* Work request:
Your response should consist of the records below, repeated exactly.

BEGIN Working data

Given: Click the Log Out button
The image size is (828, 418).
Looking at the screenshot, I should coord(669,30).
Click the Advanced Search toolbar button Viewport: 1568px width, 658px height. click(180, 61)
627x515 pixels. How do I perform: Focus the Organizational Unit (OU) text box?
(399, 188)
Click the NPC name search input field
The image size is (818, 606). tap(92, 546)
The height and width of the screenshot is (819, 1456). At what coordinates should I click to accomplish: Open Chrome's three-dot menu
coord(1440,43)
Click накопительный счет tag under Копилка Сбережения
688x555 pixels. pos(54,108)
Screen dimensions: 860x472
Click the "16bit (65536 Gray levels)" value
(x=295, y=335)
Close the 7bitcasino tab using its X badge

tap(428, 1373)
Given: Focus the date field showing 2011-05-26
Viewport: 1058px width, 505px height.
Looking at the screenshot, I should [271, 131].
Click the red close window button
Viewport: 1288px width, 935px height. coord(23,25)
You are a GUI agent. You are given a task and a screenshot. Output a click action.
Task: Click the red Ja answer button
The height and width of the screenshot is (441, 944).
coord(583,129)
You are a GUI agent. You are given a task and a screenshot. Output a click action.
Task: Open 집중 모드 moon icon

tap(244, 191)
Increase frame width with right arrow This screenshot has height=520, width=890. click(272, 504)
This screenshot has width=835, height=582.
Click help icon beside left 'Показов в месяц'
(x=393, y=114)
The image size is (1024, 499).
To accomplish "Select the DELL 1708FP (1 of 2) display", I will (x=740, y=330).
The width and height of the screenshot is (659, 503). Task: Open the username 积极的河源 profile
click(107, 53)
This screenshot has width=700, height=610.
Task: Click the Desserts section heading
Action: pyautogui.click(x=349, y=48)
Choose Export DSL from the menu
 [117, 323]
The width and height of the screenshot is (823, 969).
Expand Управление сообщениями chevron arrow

END Working data

* Reply to the exercise:
Given: Click the Log Out button
The image size is (828, 418).
Looking at the screenshot, I should coord(669,30).
Click the Advanced Search toolbar button Viewport: 1568px width, 658px height. click(180, 61)
627x515 pixels. How do I perform: Focus the Organizational Unit (OU) text box?
(399, 188)
Click the NPC name search input field
The image size is (818, 606). tap(92, 546)
The height and width of the screenshot is (819, 1456). At what coordinates should I click to accomplish: Open Chrome's three-dot menu
coord(1440,43)
Click накопительный счет tag under Копилка Сбережения
688x555 pixels. pos(54,108)
Screen dimensions: 860x472
Click the "16bit (65536 Gray levels)" value
(x=295, y=335)
Close the 7bitcasino tab using its X badge

tap(428, 1373)
Given: Focus the date field showing 2011-05-26
Viewport: 1058px width, 505px height.
Looking at the screenshot, I should [271, 131].
Click the red close window button
Viewport: 1288px width, 935px height. coord(23,25)
You are a GUI agent. You are given a task and a screenshot. Output a click action.
Task: Click the red Ja answer button
The height and width of the screenshot is (441, 944).
coord(583,129)
You are a GUI agent. You are given a task and a screenshot. Output a click action.
Task: Open 집중 모드 moon icon

tap(244, 191)
Increase frame width with right arrow This screenshot has height=520, width=890. click(272, 504)
This screenshot has width=835, height=582.
Click help icon beside left 'Показов в месяц'
(x=393, y=114)
The image size is (1024, 499).
To accomplish "Select the DELL 1708FP (1 of 2) display", I will (x=740, y=330).
The width and height of the screenshot is (659, 503). Task: Open the username 积极的河源 profile
click(107, 53)
This screenshot has width=700, height=610.
Task: Click the Desserts section heading
Action: pyautogui.click(x=349, y=48)
Choose Export DSL from the menu
 [117, 323]
The width and height of the screenshot is (823, 969).
Expand Управление сообщениями chevron arrow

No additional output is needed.